Segundo a lei brasileira os crimes não necessariamente merecem a mesma punição do que outros. Um homicídio (crime que consiste em tirar a vida de outrem) por exemplo, poderia ser caracterizado no mínimo de duas formas: Doloso (violação da lei, por ação ou omissão, com pleno conhecimento da criminalidade do que se está fazendo), ou Culposo (violação da lei resultante de forma involuntária, ou seja, homicídio involuntário)

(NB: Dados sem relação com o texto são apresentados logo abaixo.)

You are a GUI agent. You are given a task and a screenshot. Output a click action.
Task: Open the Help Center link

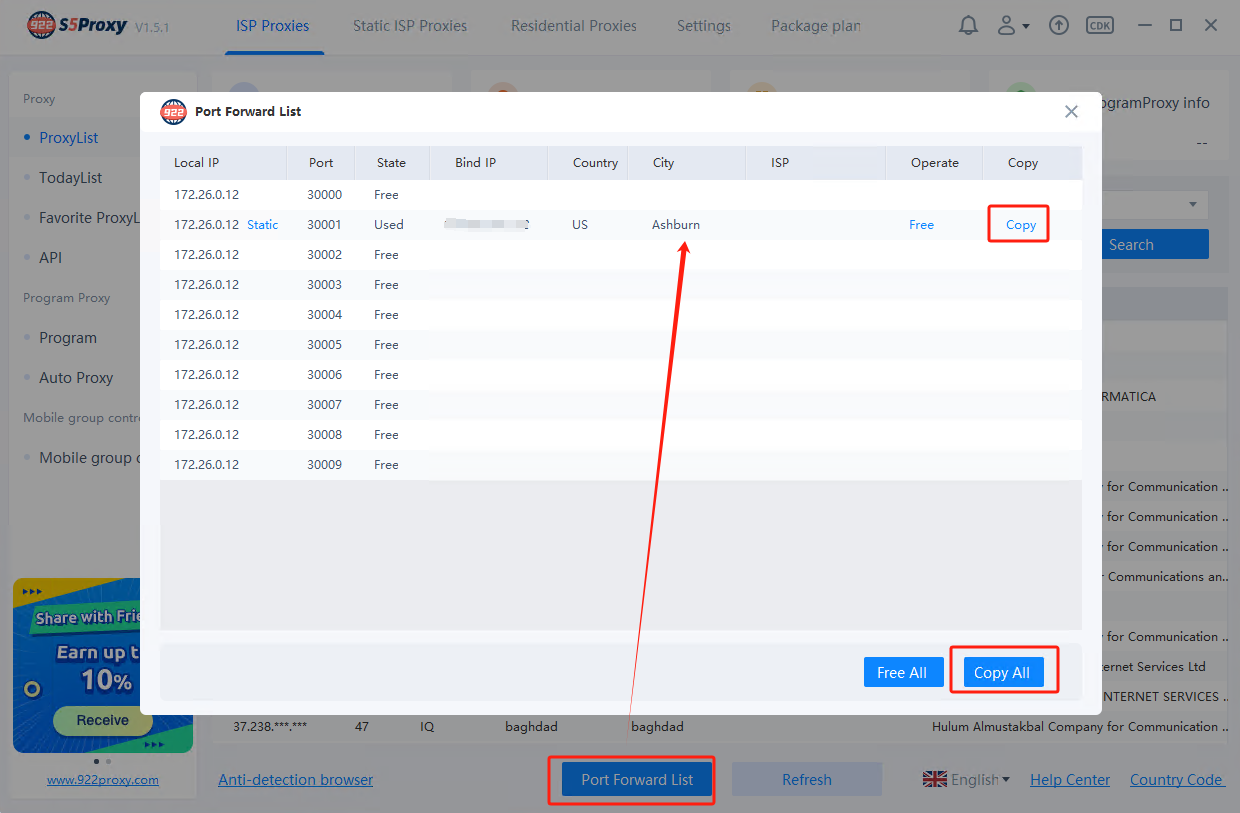(x=1070, y=780)
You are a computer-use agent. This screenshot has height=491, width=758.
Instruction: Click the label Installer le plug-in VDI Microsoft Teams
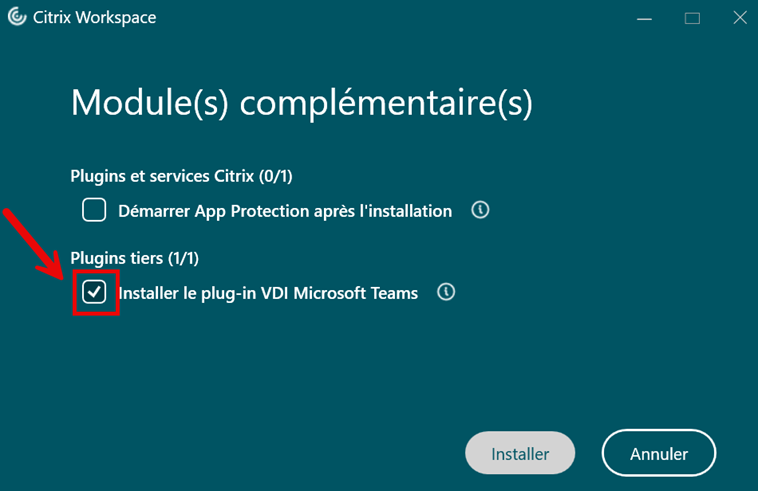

Para mim esses tipos de considerações orientam-se por aquilo que é "certo" e o que é "errado". Um problema disso é que na prática esses termos são muito limitados em si mesmos. Talvez seja essa a explicação da complexidade da nossa legislação. O que pode ser certo para um não é para outro, o que é errado para um, pode não ser para o outro. É assim que os julgamentos se diferem, as opiniões se divergem e, por conseqüência, nem sempre entendemos que houve justiça. O senso de "relativismo" nos julgamentos está tão impregnado em nós, que nossas próprias atitudes tomam por base uma auto-justificaçã
A justiça brasileira considera o certo e o errado para julgar o "crime", mas o que Deus usa para julgar o "pecado"? Talvez esteja pensando que há uma semelhança com o que conhecemos de justiça, mas os parâmetros de Deus, segundo a Bíblia, são outros. Primeiramente para Deus só existe o "bem" e o "mal"! Ou é um, ou é o outro, para Ele não tem meio termo. Para o Senhor só existe duas sentenças, culpado ou justificado. Talvez você aguardava que eu dissesse "inocente", mas a Bíblia diz que essa pessoa não existe na face da terra. É por isso que o arrependimento é tão importante, é algo que vem de dentro para fora. É isso que Deus considera, e são por causa destes que Jesus Cristo morreu naquela cruz, para que pudessem ser justificados diante de Deus. Neste dia como vai ser para você, culpado ou justificado? Pense nisto.